Halley and his Comet
Preserved in the archives of the former Royal Greenwich Observatory is the very notebook in which Halley wrote the sightings of ‘his’ comet. It consists of 180 pages, seven and a quarter inches high by five and three-quarter inches wide, now brown and stained by age, containing a jumble of calculations, geometrical figures, and observations in Halley’s often untidy handwriting. Originally it was a college exercise book which Halley continued to use for many years after he left University, gradually filling in all the blank spaces with notes in English and Latin (the scientific language of the day), sometimes upside down or even superimposed on previous entries.

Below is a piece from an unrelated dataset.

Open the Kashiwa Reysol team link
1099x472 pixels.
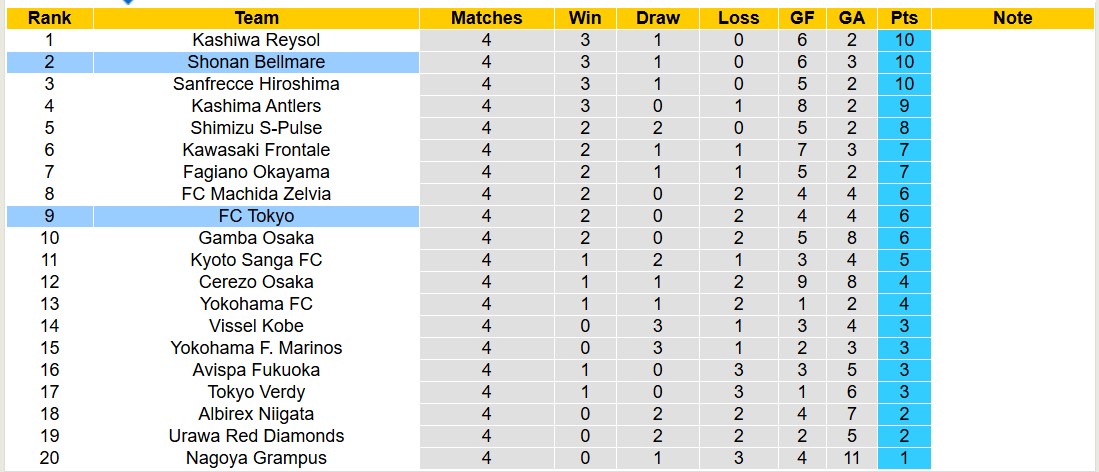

Evidently Halley did not yet have his sextant with telescopic sights set up at Islington, for he made only rough naked-eye estimates of the comet’s position, witness this entry for August 31: ‘The comet was on the straight line which passed through the leading shin of Boötes and the elbow of his left arm. Then clouds near the horizon obscured the comet’. When Halley came to calculate the orbit of the comet thirteen years later he never used his own observations but relied instead on the precise positions obtained by Flamsteed at Greenwich.
Still puzzled by the seemingly wayward motions of comets, Halley in 1684 travelled to Cambridge to consult the greatest mathematician of the age, Isaac Newton. There Halley found to his amazement that Newton, in scholarly isolation, had been at work for nearly 20 years on a theory of gravity that would explain the orbits of planets and comets. Halley urged that Newton should write it up for publication and he undertook that the Royal Society, of which he was now Clerk, would publish it.
Thus began the story of the Principia, one of the greatest scientific books ever written, which presented to the world Newton’s theory of gravity and his laws of motion. As events turned out, the Royal Society pleaded penury and Halley, the only person who understood the full significance of the book, ended up paying for its publication himself. Its first edition came out in 1687. If Newton ever offered to help with the expenses, that fact is not recorded.
Comets feature prominently in the Principia as proof that the Sun’s gravity controls the paths of everything within its ambit, not just the planets. Straight lines like those of Kepler were no longer conceivable: curved paths were required. Newton concluded that the right shape to explain the motion of the comet of 1680 was a parabola, which is a curve like a long, thin ellipse but which never closes in on itself.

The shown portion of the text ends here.